- TAREFA PROPOSTA
Formate como lista numerada o trecho dos registros que vai da linha que contém "Click the green 100% transfer progress bar" até a linha que contém "coord(202,94)", ambas incluídas, sem as linhas em branco.

(Itens de um conjunto de dados)

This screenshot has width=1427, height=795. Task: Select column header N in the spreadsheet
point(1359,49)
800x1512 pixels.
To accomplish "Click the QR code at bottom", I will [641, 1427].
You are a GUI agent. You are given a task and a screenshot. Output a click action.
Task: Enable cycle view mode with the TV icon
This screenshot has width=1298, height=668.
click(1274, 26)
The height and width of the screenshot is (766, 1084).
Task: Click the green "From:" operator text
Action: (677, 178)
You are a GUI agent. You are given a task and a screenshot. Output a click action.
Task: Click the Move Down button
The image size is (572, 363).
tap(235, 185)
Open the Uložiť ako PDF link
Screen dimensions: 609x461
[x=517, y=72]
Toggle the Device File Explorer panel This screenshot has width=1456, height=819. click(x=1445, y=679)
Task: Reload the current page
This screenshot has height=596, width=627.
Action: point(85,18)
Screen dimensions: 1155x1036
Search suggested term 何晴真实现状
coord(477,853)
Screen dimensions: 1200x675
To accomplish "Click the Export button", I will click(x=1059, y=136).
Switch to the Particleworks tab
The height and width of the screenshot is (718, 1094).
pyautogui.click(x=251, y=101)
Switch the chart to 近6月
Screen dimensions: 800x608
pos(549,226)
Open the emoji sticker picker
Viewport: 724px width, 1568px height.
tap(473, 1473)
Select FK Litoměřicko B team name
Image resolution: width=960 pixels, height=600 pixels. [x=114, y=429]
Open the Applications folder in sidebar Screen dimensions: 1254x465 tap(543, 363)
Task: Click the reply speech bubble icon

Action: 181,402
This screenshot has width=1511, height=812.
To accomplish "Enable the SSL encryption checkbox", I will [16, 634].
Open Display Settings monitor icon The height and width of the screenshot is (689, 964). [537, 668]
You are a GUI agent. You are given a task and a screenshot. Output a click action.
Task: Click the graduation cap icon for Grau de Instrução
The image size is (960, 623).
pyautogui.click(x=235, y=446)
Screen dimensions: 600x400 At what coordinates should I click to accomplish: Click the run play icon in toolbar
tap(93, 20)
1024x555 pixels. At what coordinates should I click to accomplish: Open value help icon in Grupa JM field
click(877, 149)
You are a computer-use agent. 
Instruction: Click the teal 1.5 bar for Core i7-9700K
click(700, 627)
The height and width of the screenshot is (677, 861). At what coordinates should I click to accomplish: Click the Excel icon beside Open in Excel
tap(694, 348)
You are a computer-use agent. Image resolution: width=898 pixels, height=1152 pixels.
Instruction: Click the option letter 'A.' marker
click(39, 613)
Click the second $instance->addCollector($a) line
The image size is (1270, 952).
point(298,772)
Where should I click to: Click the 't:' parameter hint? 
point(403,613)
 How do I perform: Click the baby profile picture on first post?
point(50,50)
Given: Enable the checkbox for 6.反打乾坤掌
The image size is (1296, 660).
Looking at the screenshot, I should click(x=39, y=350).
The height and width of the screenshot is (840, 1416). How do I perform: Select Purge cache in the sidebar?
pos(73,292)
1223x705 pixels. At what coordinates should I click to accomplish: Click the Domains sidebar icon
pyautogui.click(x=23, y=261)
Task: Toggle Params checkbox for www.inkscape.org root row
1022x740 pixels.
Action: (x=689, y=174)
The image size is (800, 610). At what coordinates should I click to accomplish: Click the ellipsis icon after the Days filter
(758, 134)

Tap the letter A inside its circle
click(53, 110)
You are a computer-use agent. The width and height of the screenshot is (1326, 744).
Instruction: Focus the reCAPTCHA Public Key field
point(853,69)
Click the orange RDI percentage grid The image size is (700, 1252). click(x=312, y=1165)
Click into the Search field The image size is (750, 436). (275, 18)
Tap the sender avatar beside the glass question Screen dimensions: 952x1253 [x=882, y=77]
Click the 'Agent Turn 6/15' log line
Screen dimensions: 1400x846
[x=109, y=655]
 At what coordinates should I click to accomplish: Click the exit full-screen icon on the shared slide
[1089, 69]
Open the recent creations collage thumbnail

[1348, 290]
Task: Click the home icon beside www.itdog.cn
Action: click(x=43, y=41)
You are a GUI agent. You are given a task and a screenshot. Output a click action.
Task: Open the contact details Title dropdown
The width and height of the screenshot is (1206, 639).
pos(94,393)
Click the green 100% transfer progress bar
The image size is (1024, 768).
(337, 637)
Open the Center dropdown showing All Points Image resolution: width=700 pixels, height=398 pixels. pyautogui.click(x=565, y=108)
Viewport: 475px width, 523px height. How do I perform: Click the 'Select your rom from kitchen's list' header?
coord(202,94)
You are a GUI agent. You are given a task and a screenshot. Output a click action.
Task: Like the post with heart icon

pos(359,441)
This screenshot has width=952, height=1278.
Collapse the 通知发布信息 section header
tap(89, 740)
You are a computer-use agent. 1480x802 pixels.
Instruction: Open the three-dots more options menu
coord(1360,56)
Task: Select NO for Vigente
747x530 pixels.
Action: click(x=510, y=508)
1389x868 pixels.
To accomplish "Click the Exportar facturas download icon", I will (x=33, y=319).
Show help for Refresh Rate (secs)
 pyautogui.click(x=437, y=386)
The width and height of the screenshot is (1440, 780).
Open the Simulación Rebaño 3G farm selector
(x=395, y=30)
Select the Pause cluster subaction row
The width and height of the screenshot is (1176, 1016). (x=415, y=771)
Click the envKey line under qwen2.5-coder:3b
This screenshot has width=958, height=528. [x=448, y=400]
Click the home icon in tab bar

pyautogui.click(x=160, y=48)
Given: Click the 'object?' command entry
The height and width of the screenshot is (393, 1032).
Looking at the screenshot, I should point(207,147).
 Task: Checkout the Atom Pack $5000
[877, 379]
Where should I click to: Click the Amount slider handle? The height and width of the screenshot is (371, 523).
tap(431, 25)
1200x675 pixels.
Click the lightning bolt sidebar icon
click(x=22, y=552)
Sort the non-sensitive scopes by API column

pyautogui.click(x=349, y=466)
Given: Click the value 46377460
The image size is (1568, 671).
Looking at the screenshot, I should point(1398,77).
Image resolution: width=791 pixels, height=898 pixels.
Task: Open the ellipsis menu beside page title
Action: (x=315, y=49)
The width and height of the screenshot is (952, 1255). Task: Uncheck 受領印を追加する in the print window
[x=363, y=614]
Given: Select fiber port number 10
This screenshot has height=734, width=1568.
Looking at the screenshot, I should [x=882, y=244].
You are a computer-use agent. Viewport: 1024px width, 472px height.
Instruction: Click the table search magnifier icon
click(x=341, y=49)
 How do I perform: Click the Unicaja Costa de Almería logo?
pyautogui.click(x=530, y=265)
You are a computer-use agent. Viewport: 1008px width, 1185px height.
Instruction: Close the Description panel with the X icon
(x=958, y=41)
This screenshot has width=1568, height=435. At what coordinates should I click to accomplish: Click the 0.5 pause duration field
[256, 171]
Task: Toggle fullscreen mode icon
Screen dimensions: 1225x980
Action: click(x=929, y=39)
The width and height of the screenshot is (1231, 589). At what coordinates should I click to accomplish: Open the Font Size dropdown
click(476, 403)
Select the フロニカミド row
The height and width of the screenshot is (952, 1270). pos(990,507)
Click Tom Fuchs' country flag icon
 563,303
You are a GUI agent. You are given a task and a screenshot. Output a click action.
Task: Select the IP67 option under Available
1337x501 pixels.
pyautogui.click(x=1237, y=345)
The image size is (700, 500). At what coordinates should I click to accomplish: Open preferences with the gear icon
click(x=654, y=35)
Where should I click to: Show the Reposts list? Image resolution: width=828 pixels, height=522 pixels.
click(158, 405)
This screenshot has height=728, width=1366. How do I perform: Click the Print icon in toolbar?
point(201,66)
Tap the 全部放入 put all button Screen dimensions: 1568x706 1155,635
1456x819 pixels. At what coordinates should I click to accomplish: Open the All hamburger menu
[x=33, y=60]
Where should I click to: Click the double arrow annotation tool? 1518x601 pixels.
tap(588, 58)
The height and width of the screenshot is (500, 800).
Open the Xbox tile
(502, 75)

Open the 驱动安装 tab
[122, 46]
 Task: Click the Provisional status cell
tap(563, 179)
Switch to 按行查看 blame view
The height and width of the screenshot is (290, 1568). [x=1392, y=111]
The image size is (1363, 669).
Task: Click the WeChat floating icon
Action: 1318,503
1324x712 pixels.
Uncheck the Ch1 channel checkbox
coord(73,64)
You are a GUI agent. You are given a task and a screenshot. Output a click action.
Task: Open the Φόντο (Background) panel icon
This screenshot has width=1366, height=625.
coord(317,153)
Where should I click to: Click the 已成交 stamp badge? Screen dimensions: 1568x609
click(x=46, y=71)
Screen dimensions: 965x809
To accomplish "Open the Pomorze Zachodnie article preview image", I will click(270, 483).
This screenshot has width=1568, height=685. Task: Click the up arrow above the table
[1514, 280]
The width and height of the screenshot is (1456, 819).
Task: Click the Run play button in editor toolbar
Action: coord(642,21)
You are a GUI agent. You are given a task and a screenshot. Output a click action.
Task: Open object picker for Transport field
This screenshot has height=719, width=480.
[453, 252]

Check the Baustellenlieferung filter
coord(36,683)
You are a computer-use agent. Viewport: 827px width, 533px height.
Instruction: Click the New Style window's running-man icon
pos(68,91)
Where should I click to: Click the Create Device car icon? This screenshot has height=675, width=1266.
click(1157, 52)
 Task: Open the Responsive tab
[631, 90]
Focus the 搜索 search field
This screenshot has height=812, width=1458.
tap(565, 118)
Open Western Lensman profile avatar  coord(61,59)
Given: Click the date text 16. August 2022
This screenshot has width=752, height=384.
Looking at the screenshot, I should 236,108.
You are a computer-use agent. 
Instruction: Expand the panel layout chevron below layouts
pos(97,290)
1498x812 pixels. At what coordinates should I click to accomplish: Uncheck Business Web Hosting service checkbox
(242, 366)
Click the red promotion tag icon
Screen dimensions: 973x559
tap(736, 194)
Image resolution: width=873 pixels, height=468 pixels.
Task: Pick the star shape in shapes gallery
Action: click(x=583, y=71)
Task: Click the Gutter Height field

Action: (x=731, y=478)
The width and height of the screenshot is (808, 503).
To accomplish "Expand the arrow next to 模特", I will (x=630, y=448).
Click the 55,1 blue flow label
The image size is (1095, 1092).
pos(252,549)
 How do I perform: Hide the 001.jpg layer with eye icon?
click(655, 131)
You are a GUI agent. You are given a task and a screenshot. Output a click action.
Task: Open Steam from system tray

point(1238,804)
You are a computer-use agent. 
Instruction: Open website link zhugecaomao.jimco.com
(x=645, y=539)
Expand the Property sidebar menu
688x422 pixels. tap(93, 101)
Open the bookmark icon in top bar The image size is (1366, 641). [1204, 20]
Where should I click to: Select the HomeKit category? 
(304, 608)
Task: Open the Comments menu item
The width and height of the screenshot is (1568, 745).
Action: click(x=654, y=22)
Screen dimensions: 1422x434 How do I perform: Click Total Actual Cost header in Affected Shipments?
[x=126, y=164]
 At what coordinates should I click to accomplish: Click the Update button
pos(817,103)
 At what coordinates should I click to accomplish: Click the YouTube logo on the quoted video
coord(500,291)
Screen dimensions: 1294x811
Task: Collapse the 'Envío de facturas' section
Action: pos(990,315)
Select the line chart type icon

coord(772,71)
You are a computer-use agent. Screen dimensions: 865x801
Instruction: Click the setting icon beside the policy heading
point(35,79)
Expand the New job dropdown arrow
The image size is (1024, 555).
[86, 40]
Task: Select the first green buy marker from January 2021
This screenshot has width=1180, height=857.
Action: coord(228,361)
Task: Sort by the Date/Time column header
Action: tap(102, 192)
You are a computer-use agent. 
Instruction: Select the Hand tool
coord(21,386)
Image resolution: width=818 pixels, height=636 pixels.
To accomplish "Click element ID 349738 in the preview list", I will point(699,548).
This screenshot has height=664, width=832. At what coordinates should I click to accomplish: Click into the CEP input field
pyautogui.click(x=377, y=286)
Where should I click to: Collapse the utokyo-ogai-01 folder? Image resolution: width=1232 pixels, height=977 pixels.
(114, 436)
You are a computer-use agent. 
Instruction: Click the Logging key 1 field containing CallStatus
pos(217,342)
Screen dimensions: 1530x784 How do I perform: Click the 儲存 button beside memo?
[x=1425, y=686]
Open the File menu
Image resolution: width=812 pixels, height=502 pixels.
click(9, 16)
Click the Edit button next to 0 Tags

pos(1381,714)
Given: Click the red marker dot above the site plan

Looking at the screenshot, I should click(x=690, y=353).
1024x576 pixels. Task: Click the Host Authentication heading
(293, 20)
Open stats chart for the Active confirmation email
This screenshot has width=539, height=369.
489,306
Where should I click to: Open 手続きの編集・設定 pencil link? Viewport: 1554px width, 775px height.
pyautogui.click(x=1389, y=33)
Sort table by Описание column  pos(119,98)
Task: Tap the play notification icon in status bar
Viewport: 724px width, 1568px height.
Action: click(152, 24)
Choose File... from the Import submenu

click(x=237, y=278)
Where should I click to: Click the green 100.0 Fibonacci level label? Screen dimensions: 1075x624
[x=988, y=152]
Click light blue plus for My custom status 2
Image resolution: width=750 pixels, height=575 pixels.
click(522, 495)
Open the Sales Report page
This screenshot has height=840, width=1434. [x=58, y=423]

- RESOLUÇÃO DO PROBLEMA
1. Click the green 100% transfer progress bar
2. The image size is (1024, 768).
3. (337, 637)
4. Open the Center dropdown showing All Points Image resolution: width=700 pixels, height=398 pixels. pyautogui.click(x=565, y=108)
5. Viewport: 475px width, 523px height. How do I perform: Click the 'Select your rom from kitchen's list' header?
6. coord(202,94)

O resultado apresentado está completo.